Chez 40 jeunes adultes, cinq jours d’exposition au BPA ont réduit la sensibilité à l’insuline. Un signal court terme, mais sérieux pour la santé publique.
En bref
- Le BPA a réduit la sensibilité à l’insuline
- La dose testée restait dans la norme américaine
- L’étude porte sur 40 jeunes adultes
9 %. C’est la baisse de la sensibilité à l’insuline observée après cinq jours chez des jeunes adultes exposés au BPA, dans un essai clinique randomisé en double aveugle. Vu le sujet, ce n’est pas un détail. On parle d’un composé encore très présent dans les emballages alimentaires et les résines qui tapissent l’intérieur de nombreuses canettes.

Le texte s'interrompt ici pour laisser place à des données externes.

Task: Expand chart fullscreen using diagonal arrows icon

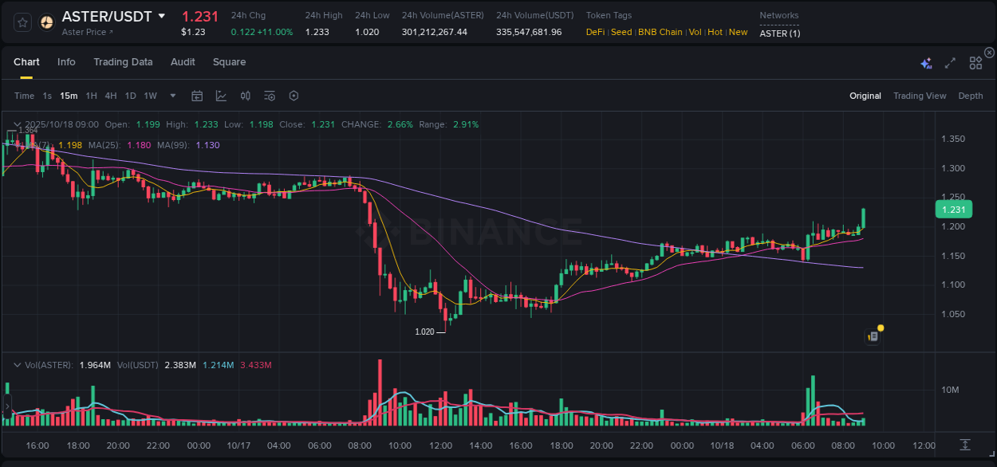Action: pos(949,62)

Un essai humain qui fait bouger le débat
L’équipe de California Polytechnic State University et de Rutgers University a suivi 40 adultes jeunes et en bonne santé. La moitié a reçu chaque jour un placebo, l’autre une dose orale de BPA située dans la limite de sécurité retenue par l’EPA, l’agence américaine de protection de l’environnement. Tous ont suivi le même régime alimentaire par ailleurs.
Au bout de cinq jours, la sensibilité à l’insuline dans les tissus périphériques a diminué de 9 % dans le groupe BPA, alors qu’elle a légèrement augmenté dans le groupe placebo. Les chercheurs ont aussi retrouvé davantage de BPA dans les urines des participants exposés, ce qui confirme bien l’absorption du produit.
Pourquoi ce résultat pèse plus lourd que les études précédentes
Des travaux sur l’animal et des études d’observation chez l’humain suggéraient déjà un lien entre BPA et santé métabolique. Mais un lien n’est pas une preuve de cause. Ici, le protocole expérimental rapproche un peu plus la recherche de cette question.
Ce n’est d’ailleurs pas le premier signal venu de California Polytechnic State University. En 2019, une petite étude randomisée menée chez 11 étudiants avait déjà montré des effets rapides d’une faible dose orale de BPA sur le glucose et l’insuline. Cette fois, avec davantage de participants et des mesures plus précises, les auteurs estiment apporter la première preuve expérimentale publiée chez l’humain qu’une prise orale de court terme peut altérer la sensibilité à l’insuline.
Une dose officielle fixée il y a longtemps
Le point qui dérange, c’est que la dose testée restait sous le seuil jugé acceptable par l’EPA, soit 0,05 milligramme par kilo de poids corporel et par jour. Or ce repère date de 1988. Entre-temps, les connaissances ont changé.
On sait depuis longtemps que le BPA peut mimer les œstrogènes. Puis, dans les années 1990, des chercheurs ont montré qu’il pouvait migrer des plastiques polycarbonates chauffés vers les aliments et les boissons. Depuis, des milliers d’études animales ont rapporté des effets à faibles doses, et des études de population ont associé une exposition plus élevée à des problèmes cardiovasculaires, de fertilité, de neurodéveloppement, ainsi qu’au diabète de type 2 et à la résistance à l’insuline. Association ne veut pas dire causalité, mais l’accumulation compte quand même.
Ce que l’on sait déjà, et ce qu’on ne sait pas encore
Les auteurs pensent que l’effet observé pourrait toucher le métabolisme du glucose stimulé par l’insuline dans le muscle squelettique, plutôt que le foie. L’estrogène n’expliquerait pas, à lui seul, la baisse mesurée. Mais l’étude a ses limites, nettes. Les participants étaient jeunes, d’âge universitaire, et on ignore encore comment le BPA interagit avec l’obésité, le prédiabète ou un diabète déjà installé.
Todd Hagobian, chercheur sur le diabète, a expliqué que, face à une maladie qui reste une cause majeure de décès aux États-Unis, il faut comprendre même les facteurs modestes qui peuvent y contribuer. Il a aussi jugé plausible qu’une moindre exposition, par exemple avec des contenants en verre ou en acier inoxydable et des conserves sans BPA, puisse réduire le risque.
En Europe, le BPA n’est déjà plus autorisé dans la plupart des produits alimentaires et boissons. Aux États-Unis, des parlementaires ont relancé cette année un texte visant à l’interdire dans les emballages alimentaires. Pour vous, l’enjeu est simple. Si ces résultats se confirment dans des essais plus larges, la notion même de dose « sûre » devra être revue.